Precautionary saving under many risks

Abstract

This paper studies precautionary saving when many small risks are considered. We first introduce two simultaneous risks: labor income and interest rate risks. We show that, in this context, sufficient conditions for precautionary saving are weaker than in similar models. Moreover, we find that, unlike previous literature, precautionary saving can occur in the case of negative covariance between the two risks and in the case of imprudence. We then extend our analysis to a three-risk framework, where a background risk is included. We derive sufficient conditions for precautionary saving which are interpreted in the light of the previous literature.

Appendix

In this Appendix we consider a modification of Problem 6 where background risk is introduced in both first and second periods. The framework is the same as Problem 6 except for the introduction of the stochastic term \(\tilde{x_0}=x_0+\psi \), where \(\psi \) is a random variable such that \(\mathbb E [\psi ] =0\) and \(\mathbb E [ \tilde{x_0}] =x_0\). The consumer decision problem thus becomes:

$$\begin{aligned} \max _{s}\mathbb E [u( y_{0}-s,\tilde{x_0})]+\mathbb E [ v(\tilde{y}+s(1+\tilde{r}), \tilde{x})]. \end{aligned}$$

(34)

The optimal level of saving \(\check{ s}\) is thus determined by the first-order condition:

$$\begin{aligned} \mathbb E [(1+\tilde{r})v_{1}(\tilde{y}+\check{ s}(1+\tilde{r}),\tilde{x})]-\mathbb E [u_{1}(y_{0}-\check{ s},\tilde{x_0})]=0 \end{aligned}$$

(35)

The condition which ensures positive precautionary saving is obtained by comparing Eqs. (7) and (35). It is clear that, since \(u_{11}<0\) and \(v_{11}<0\), \(\check{s}\ge s^{\star }\) holds if and only if

$$\begin{aligned}&\mathbb E [(1+\tilde{r})v_{1}(\tilde{y}+\check{ s}(1+\tilde{r}),\tilde{x})]-(1+r)v_{1}(y+\check{ s}(1+r),x_1)\nonumber \\&\quad +\,u_{1}(y_{0}-\check{ s},x_0)-\mathbb E [u_{1}(y_{0}-\check{ s},\tilde{x_0})]\ge 0 \end{aligned}$$

(36)

Computations similar to those in Sect. 4 yield:

Corollary 12

In the case of small labor income and interest rate risks in the second period (\(\tilde{y}\) and \(\tilde{r}\), respectively) and small background risks in both first and second periods (\(\tilde{x_0}\) and \(\tilde{x}\), respectively) and assuming positive covariances between the random variables \(\tilde{y}\), \(\tilde{r}\) and \(\tilde{x}\), the five Conditions (28), (29), (30) and (31) and

$$\begin{aligned} u_{122}\le 0 \end{aligned}$$

(37)

are sufficient to have positive precautionary saving (\(\check{ s}\ge s^\star \)).

Proof

As in Corollary 11, Conditions (28), (29), (30) and (31) ensure that the difference between the first and the second terms in the left-hand side of Inequality (36) is positive. By Jensen’s inequality, Condition (37) ensures that the difference between the third and the fourth terms in the left-hand side of Inequality (36) is positive too. All the conditions together thus ensure that Inequality (36) holds. \(\square \)

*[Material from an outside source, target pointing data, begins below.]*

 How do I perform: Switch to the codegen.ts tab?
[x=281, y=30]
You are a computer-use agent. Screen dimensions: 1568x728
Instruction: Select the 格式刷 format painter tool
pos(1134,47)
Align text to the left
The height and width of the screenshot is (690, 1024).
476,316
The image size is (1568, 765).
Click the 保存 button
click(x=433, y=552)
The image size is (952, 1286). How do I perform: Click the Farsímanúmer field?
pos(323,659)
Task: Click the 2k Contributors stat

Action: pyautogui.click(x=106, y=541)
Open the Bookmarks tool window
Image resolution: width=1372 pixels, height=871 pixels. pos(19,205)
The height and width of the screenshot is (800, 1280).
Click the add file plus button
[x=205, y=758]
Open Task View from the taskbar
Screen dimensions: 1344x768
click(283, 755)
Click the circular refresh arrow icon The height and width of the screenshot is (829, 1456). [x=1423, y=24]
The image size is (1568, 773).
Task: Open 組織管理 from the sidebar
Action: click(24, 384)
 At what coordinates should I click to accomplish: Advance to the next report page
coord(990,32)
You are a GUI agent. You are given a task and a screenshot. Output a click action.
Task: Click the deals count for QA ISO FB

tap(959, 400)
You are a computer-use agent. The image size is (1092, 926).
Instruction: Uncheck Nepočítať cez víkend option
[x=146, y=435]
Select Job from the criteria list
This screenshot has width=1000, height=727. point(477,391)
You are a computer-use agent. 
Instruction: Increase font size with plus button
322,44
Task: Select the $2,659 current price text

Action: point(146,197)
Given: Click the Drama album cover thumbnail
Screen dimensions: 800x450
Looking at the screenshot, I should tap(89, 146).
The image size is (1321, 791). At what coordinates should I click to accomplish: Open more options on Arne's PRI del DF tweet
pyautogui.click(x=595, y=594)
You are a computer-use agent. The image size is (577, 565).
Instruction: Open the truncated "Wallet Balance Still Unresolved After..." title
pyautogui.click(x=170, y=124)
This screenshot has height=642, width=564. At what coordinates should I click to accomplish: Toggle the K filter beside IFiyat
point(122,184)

The first four conditions in Corollary 12 are the same as Corollary 11 and their interpretation is analogous to that in Sect. 4. Condition (37), on the other hand, is new and is directly related to the introduction of a background risk in the first period. As Condition (29) indicates cross-prudence in wealth in period 2, Condition (37) indicates cross-imprudence in wealth in period 1. Its interpretation is thus straightforward. In presence of a background risk in the second period, the agent is pushed to increase saving if her disutility due to the background risk is lower when second-period wealth is higher. This is what cross-prudence in wealth in second period guarantees. Similarly, when we also have a background risk in first period, this risk pushes the agent to increase saving (and thus to reduce wealth in the first period) if the disutility due to the background risk is lower when first-period wealth is lower. This is exactly what is ensured by cross-imprudence in first period.